Hiçbir varsayım boşlukta tek başına durmaz. Çeşitli konulardaki varsayımlar, zihin tarafından tıpkı yapbozun parçaları gibi bir araya getirilir. Birbiriyle uyuşan varsayımların bir araya gelmesi, gerçekliğe dair daha bütüncül bir resim sunar. Zaman, mekân ve kişiler gibi ortak konulara sahip varsayımlar bir araya gelerek ‘‘inanç”ları oluşturur. 

Güneşin her sabah doğacağı varsayımı, güneş doğduğunda etrafın aydınlanacağı varsayımıyla ve etrafın aydınlanmasıyla havanın ısınacağı varsayımıyla bir araya gelerek, gündüzün sıcak ve aydınlık, gecenin soğuk ve karanlık olacağına dair inancı meydana getirir.

Tekrar edenin daha gerçek olduğuna dair varsayımımız, bu tür doğa olaylarında neredeyse her zaman desteklenir. Ancak bir çocuğun dolapta hayalet olduğuna dair varsayımı zamanla yıkılır, çünkü başka varsayımlarla desteklenmez ve karşıt varsayımlar (mesela hayalet diye bir şey yoktur, varsayımı) daha güçlüdür. Bu şekilde yıkılan varsayımlar, inanç oluşturmazlar.
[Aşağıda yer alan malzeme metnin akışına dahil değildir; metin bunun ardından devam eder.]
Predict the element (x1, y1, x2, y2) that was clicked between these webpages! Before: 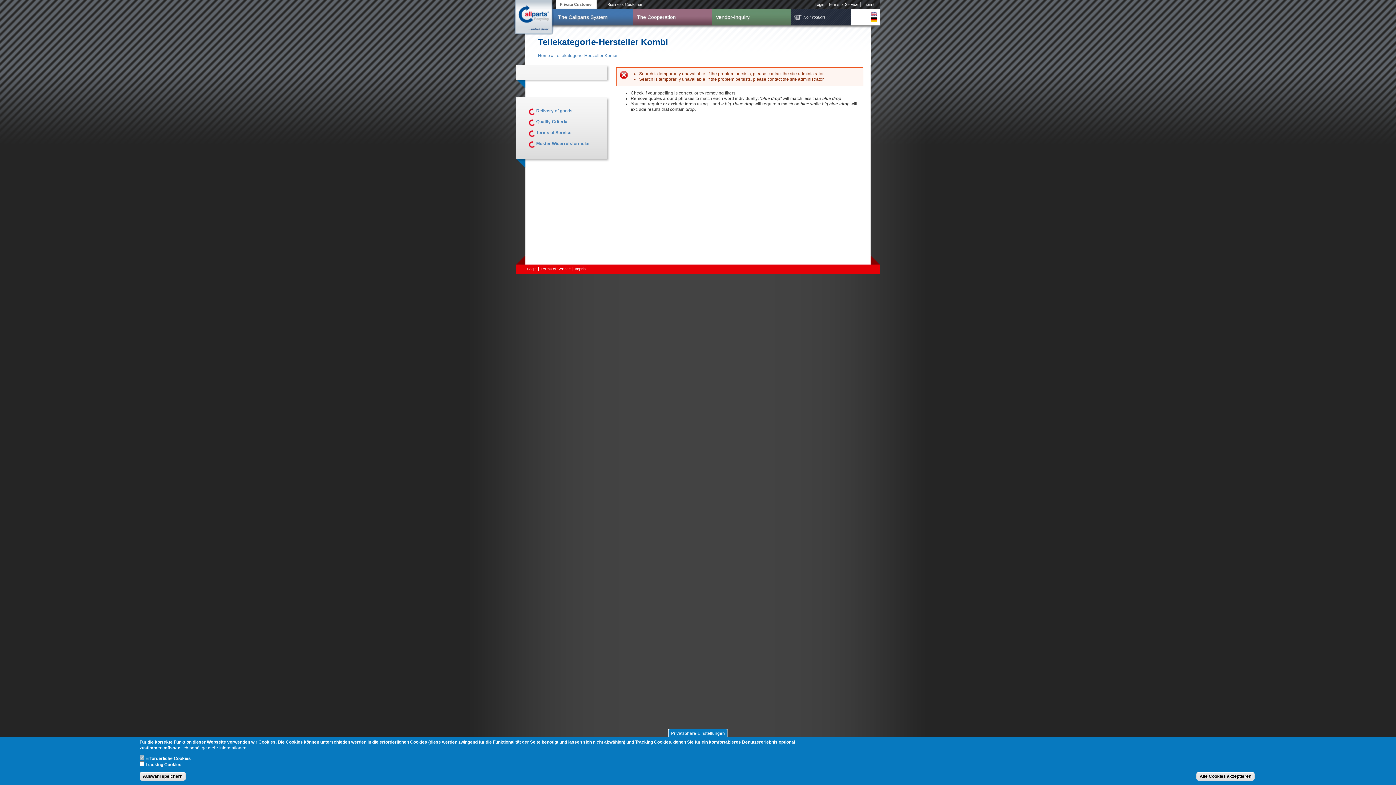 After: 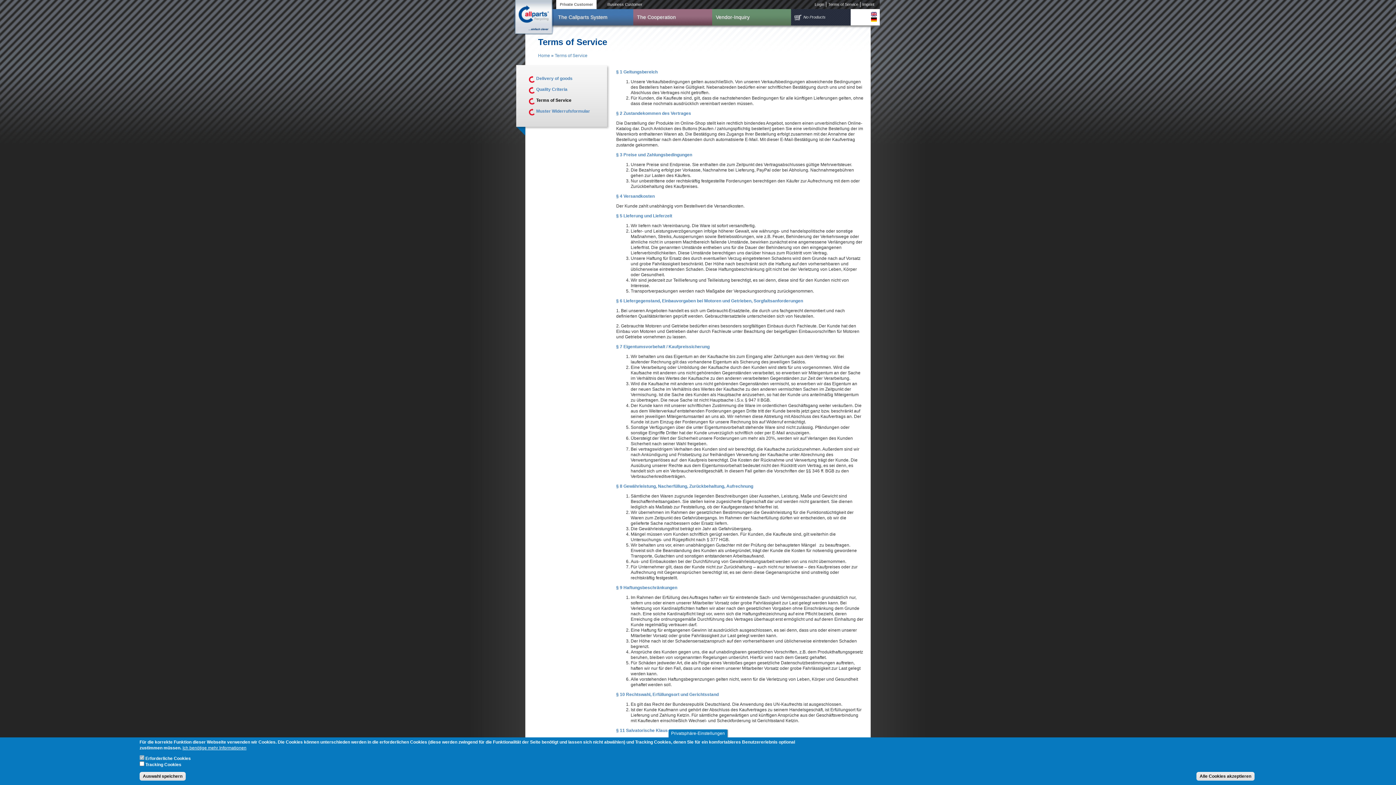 Action: label: Terms of Service bbox: (828, 1, 858, 7)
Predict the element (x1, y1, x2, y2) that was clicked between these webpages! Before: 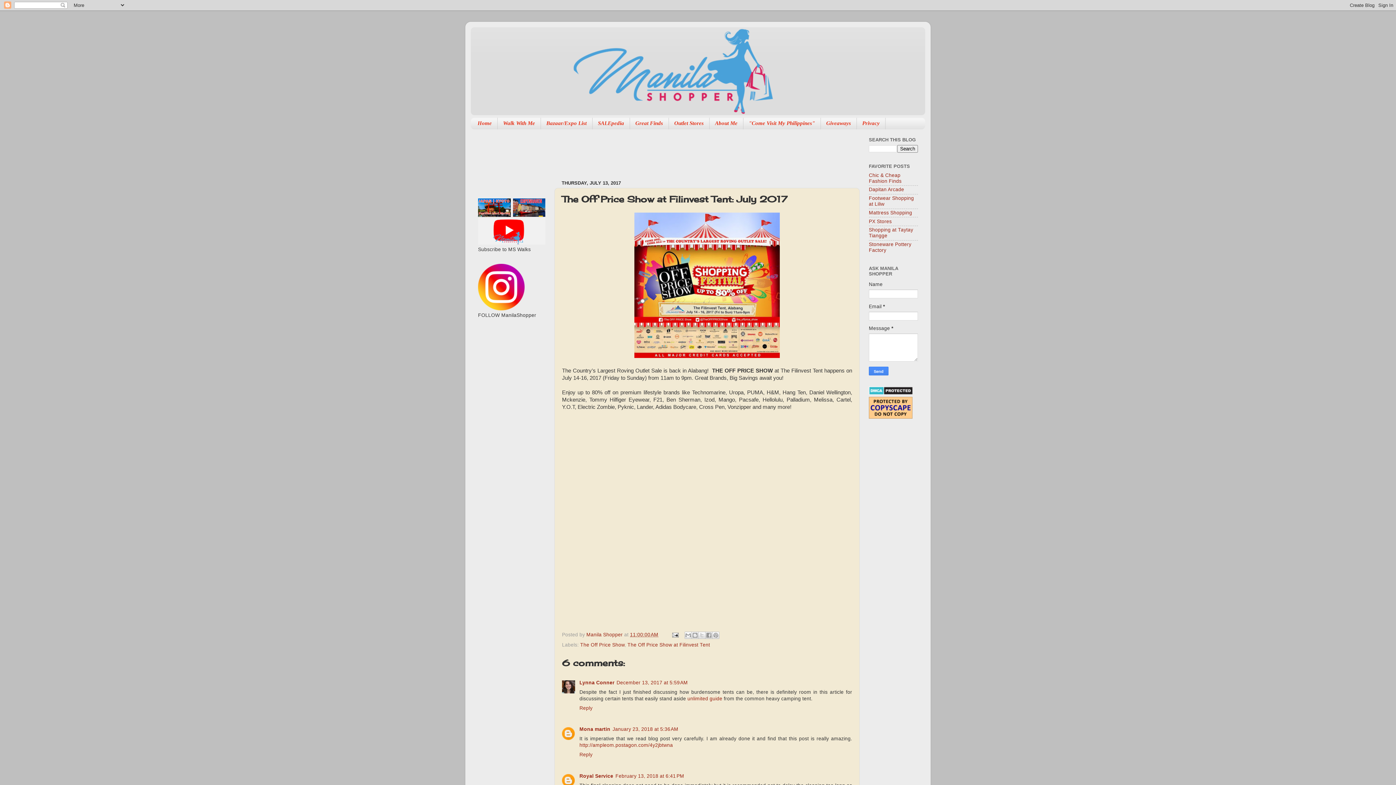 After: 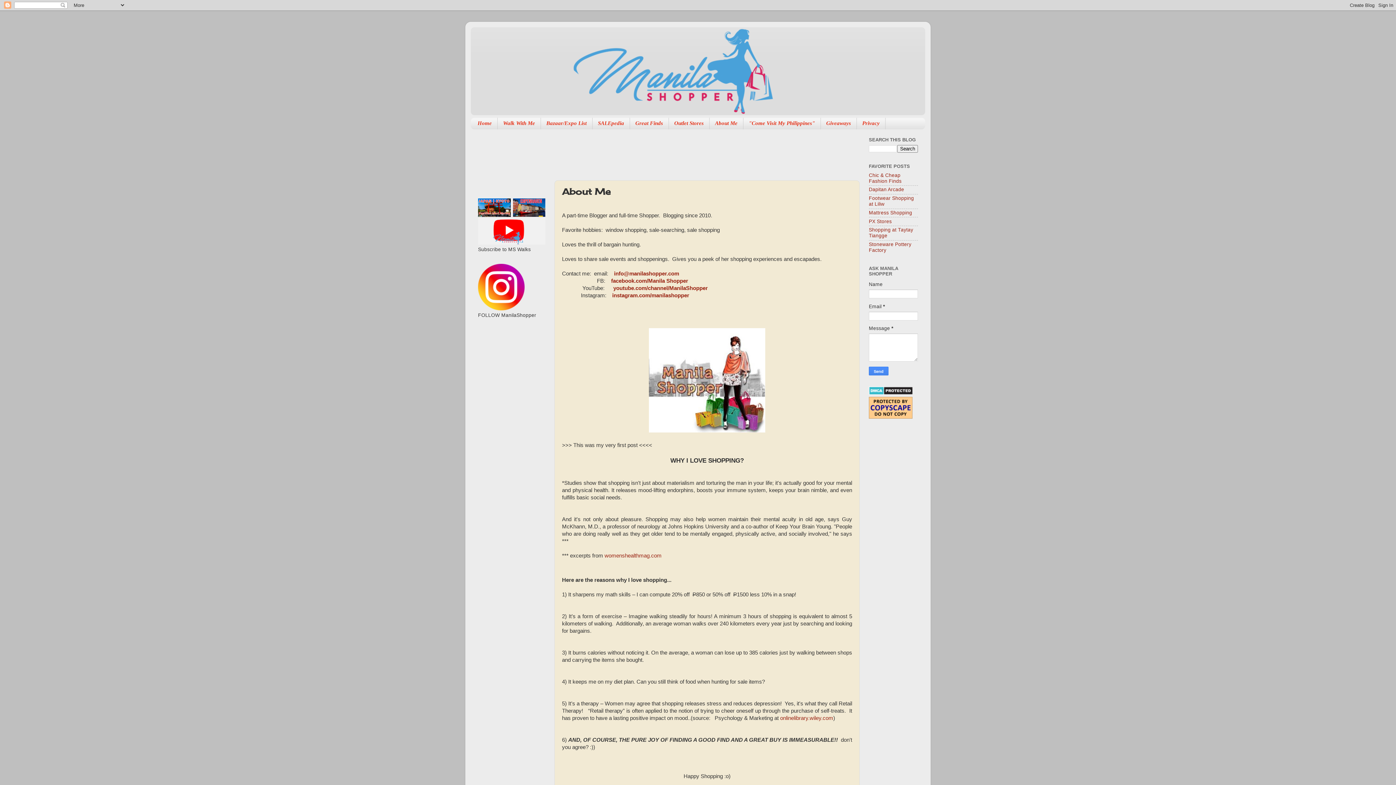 Action: label: About Me bbox: (709, 117, 743, 129)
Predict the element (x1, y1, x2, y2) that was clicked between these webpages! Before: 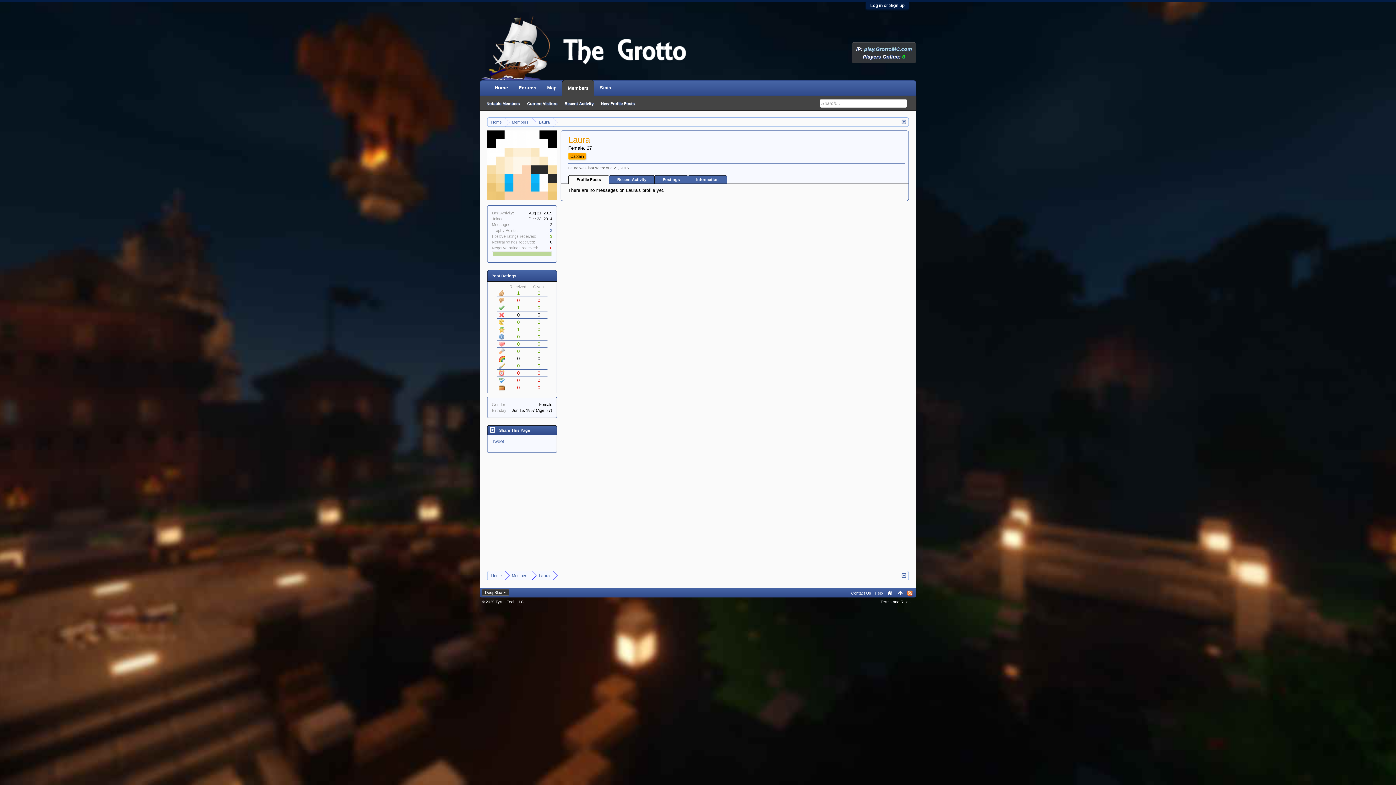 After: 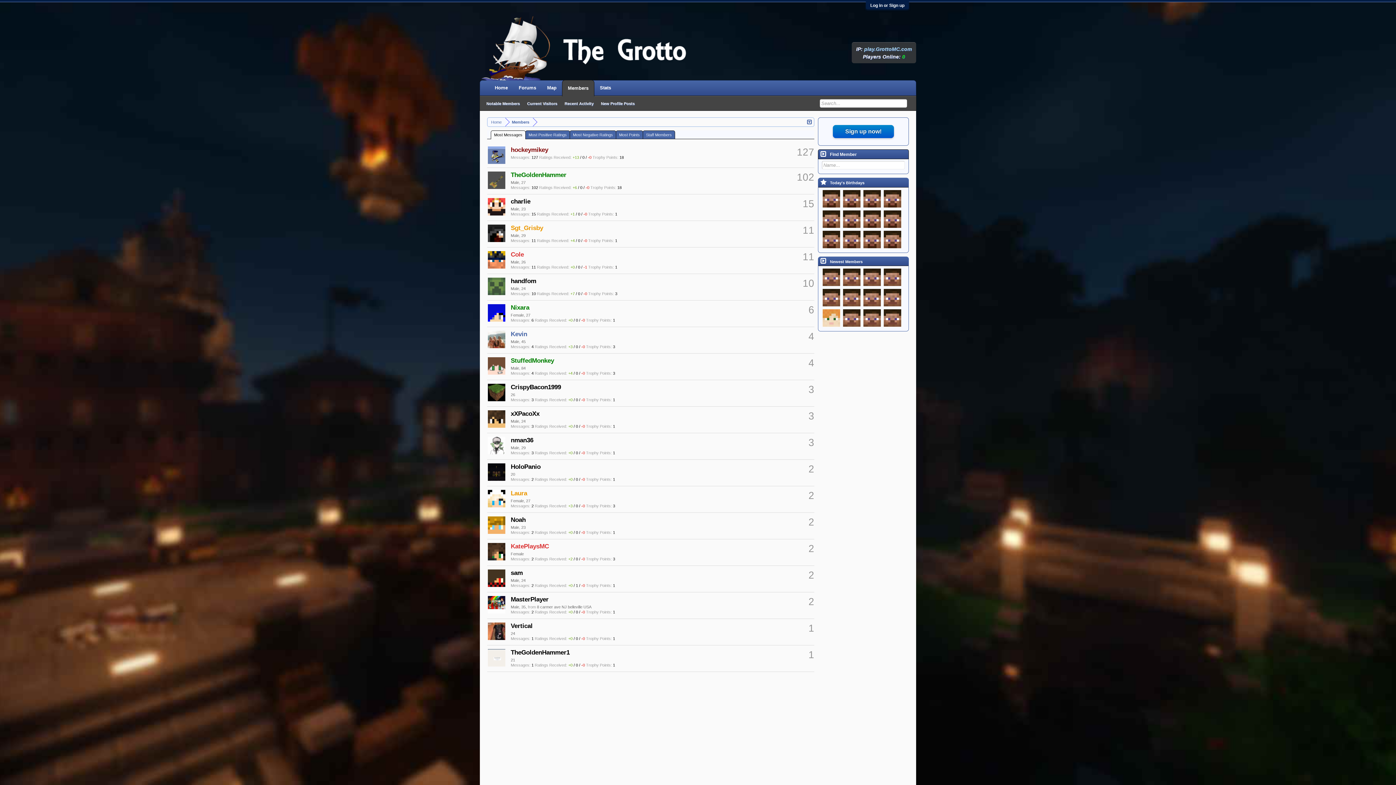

Hayatımızın her yanı inançlarla kaplıdır. Uygulamada ve kuramda, kendimize, ana-babamıza, içinde yaşadığımız topluma, insanlığa, doğaya, tarihe, Yaratıcıya olan inançlarımızla yaşarız. İnancın olmadığı bir uğraş, inançla şekillenmeyen bir hayat yoktur. İnançlar tam anlamıyla dünyamızı oluştururlar. İnançların bir kısmı ise nedenlere dayalı olarak “bilgi” olur.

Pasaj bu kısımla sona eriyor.